Your assignment |
Starting at the line that contains "This screenshot has", write out every line through the end of the records below exactly as it appears, and leave out all pictures.

Exercise data |

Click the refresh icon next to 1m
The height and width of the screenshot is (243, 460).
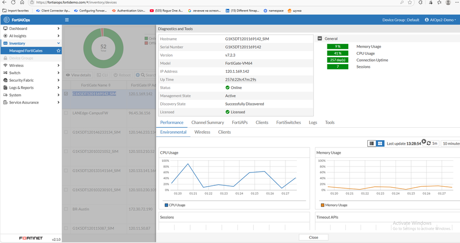(x=429, y=143)
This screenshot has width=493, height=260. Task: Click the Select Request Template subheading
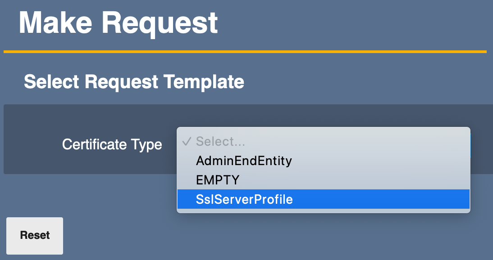(134, 82)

Exercise answer |
This screenshot has width=493, height=260. Task: Click the Select Request Template subheading
(134, 82)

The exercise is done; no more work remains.